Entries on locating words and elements
● ● ● ● ● ● ●

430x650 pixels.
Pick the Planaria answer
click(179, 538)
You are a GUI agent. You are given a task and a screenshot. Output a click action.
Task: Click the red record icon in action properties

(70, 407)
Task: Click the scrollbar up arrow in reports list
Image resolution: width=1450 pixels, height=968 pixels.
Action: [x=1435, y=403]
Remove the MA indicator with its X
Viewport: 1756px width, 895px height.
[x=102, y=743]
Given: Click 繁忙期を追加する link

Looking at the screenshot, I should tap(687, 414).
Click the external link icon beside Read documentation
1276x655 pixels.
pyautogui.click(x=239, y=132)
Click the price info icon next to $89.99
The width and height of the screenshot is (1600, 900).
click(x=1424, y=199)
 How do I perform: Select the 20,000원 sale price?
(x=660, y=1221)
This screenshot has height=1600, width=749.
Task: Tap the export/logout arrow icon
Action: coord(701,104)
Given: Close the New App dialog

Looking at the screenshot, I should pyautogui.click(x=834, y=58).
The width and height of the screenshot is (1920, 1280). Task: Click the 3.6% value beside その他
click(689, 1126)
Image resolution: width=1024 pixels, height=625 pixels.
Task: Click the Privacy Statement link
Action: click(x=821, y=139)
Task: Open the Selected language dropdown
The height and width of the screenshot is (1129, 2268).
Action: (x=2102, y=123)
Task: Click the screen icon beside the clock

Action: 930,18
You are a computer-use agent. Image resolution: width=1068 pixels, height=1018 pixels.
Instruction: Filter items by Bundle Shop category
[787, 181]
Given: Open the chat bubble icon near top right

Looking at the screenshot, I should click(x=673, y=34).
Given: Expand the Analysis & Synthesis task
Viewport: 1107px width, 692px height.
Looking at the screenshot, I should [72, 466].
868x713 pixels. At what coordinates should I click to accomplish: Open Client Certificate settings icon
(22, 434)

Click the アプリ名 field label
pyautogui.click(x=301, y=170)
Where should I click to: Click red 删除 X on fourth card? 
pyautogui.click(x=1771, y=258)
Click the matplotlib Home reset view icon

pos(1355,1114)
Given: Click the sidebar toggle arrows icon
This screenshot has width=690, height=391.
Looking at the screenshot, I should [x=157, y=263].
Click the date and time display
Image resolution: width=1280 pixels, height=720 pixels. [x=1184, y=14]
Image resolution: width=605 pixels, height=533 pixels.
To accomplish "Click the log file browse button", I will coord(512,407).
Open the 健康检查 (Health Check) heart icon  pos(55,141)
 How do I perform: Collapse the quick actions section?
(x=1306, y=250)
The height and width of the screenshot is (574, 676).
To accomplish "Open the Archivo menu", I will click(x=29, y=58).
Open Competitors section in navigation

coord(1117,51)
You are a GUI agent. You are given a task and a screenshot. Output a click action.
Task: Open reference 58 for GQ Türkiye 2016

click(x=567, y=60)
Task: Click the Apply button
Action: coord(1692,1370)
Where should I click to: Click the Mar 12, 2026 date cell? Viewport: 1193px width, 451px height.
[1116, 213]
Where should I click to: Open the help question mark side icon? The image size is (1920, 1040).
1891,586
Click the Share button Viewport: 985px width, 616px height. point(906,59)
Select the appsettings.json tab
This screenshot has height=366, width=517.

● ● ● ● ● ● ●

» YOUR GOAL
Rewrite all the rows above as a JSON list of strings with one string per line, leaving out blank lines.

» PROBLEM SOLUTION
[
  "430x650 pixels.",
  "Pick the Planaria answer",
  "click(179, 538)",
  "You are a GUI agent. You are given a task and a screenshot. Output a click action.",
  "Task: Click the red record icon in action properties",
  "(70, 407)",
  "Task: Click the scrollbar up arrow in reports list",
  "Image resolution: width=1450 pixels, height=968 pixels.",
  "Action: [x=1435, y=403]",
  "Remove the MA indicator with its X",
  "Viewport: 1756px width, 895px height.",
  "[x=102, y=743]",
  "Given: Click 繁忙期を追加する link",
  "Looking at the screenshot, I should tap(687, 414).",
  "Click the external link icon beside Read documentation",
  "1276x655 pixels.",
  "pyautogui.click(x=239, y=132)",
  "Click the price info icon next to $89.99",
  "The width and height of the screenshot is (1600, 900).",
  "click(x=1424, y=199)",
  " How do I perform: Select the 20,000원 sale price?",
  "(x=660, y=1221)",
  "This screenshot has height=1600, width=749.",
  "Task: Tap the export/logout arrow icon",
  "Action: coord(701,104)",
  "Given: Close the New App dialog",
  "Looking at the screenshot, I should pyautogui.click(x=834, y=58).",
  "The width and height of the screenshot is (1920, 1280). Task: Click the 3.6% value beside その他",
  "click(689, 1126)",
  "Image resolution: width=1024 pixels, height=625 pixels.",
  "Task: Click the Privacy Statement link",
  "Action: click(x=821, y=139)",
  "Task: Open the Selected language dropdown",
  "The height and width of the screenshot is (1129, 2268).",
  "Action: (x=2102, y=123)",
  "Task: Click the screen icon beside the clock",
  "Action: 930,18",
  "You are a computer-use agent. Image resolution: width=1068 pixels, height=1018 pixels.",
  "Instruction: Filter items by Bundle Shop category",
  "[787, 181]",
  "Given: Open the chat bubble icon near top right",
  "Looking at the screenshot, I should click(x=673, y=34).",
  "Given: Expand the Analysis & Synthesis task",
  "Viewport: 1107px width, 692px height.",
  "Looking at the screenshot, I should [72, 466].",
  "868x713 pixels. At what coordinates should I click to accomplish: Open Client Certificate settings icon",
  "(22, 434)",
  "Click the アプリ名 field label",
  "pyautogui.click(x=301, y=170)",
  "Where should I click to: Click red 删除 X on fourth card? ",
  "pyautogui.click(x=1771, y=258)",
  "Click the matplotlib Home reset view icon",
  "pos(1355,1114)",
  "Given: Click the sidebar toggle arrows icon",
  "This screenshot has width=690, height=391.",
  "Looking at the screenshot, I should [x=157, y=263].",
  "Click the date and time display",
  "Image resolution: width=1280 pixels, height=720 pixels. [x=1184, y=14]",
  "Image resolution: width=605 pixels, height=533 pixels.",
  "To accomplish \"Click the log file browse button\", I will coord(512,407).",
  "Open the 健康检查 (Health Check) heart icon  pos(55,141)",
  " How do I perform: Collapse the quick actions section?",
  "(x=1306, y=250)",
  "The height and width of the screenshot is (574, 676).",
  "To accomplish \"Open the Archivo menu\", I will click(x=29, y=58).",
  "Open Competitors section in navigation",
  "coord(1117,51)",
  "You are a GUI agent. You are given a task and a screenshot. Output a click action.",
  "Task: Open reference 58 for GQ Türkiye 2016",
  "click(x=567, y=60)",
  "Task: Click the Apply button",
  "Action: coord(1692,1370)",
  "Where should I click to: Click the Mar 12, 2026 date cell? Viewport: 1193px width, 451px height.",
  "[1116, 213]",
  "Where should I click to: Open the help question mark side icon? The image size is (1920, 1040).",
  "1891,586",
  "Click the Share button Viewport: 985px width, 616px height. point(906,59)",
  "Select the appsettings.json tab",
  "This screenshot has height=366, width=517."
]